- _TASK STATEMENT_
Find the line containing "Click the admin account dropdown" in the entries; transcribe it and all remaining lines through the end, exactly as they appear, but not the pictures.

- _Recorded data_
——————————

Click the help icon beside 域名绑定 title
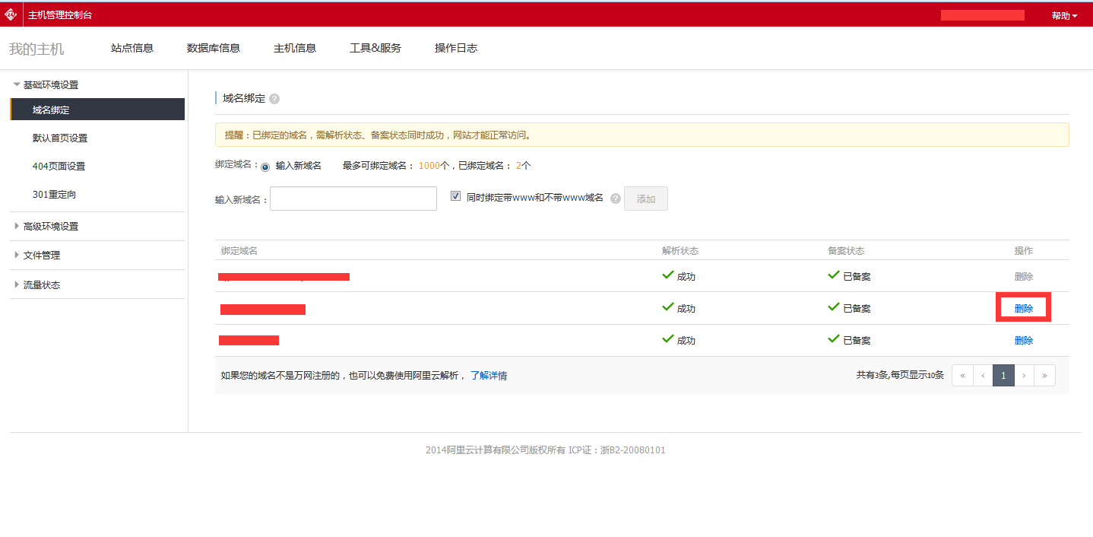The image size is (1093, 537). coord(274,99)
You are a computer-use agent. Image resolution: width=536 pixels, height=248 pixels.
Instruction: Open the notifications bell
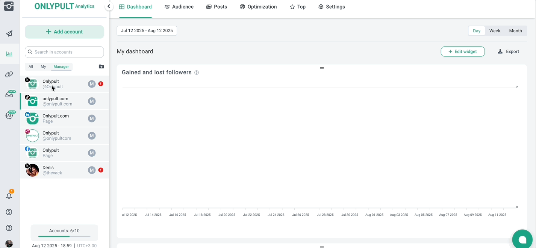point(9,196)
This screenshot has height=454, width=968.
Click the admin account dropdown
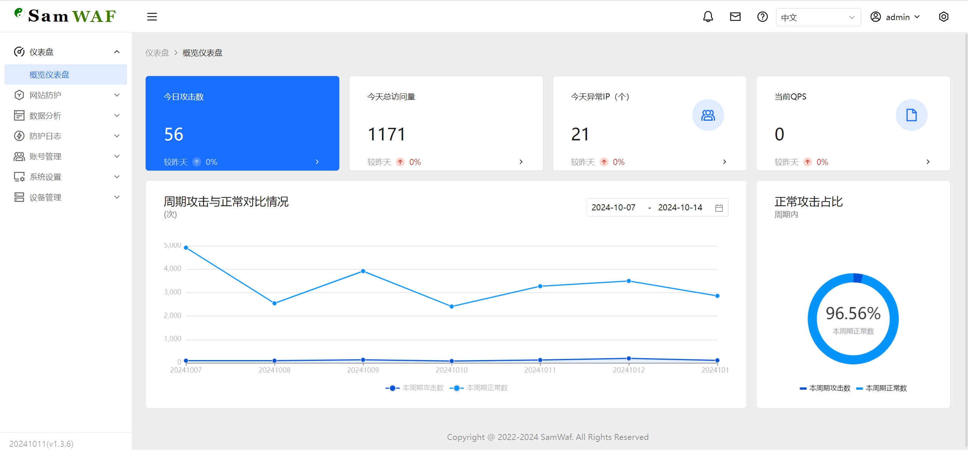click(x=895, y=17)
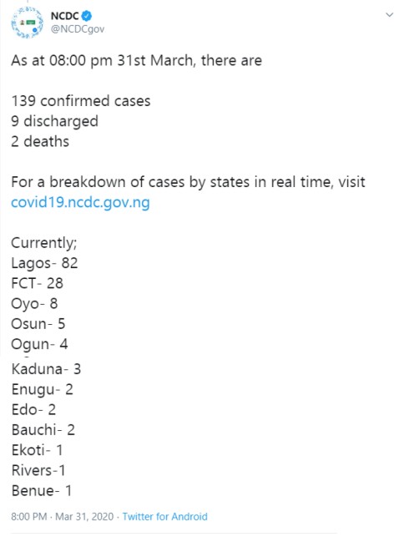Click the 'Kaduna- 3' entry
Screen dimensions: 394x537
[46, 369]
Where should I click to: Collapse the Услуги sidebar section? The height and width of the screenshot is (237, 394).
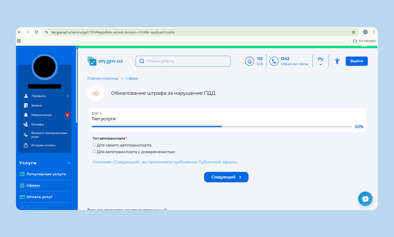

——————————

- _RESPONSE TO THE EXERCISE_
Click the admin account dropdown
click(x=895, y=17)
Click the 'Kaduna- 3' entry
Screen dimensions: 394x537
[46, 369]
Where should I click to: Collapse the Услуги sidebar section? The height and width of the screenshot is (237, 394).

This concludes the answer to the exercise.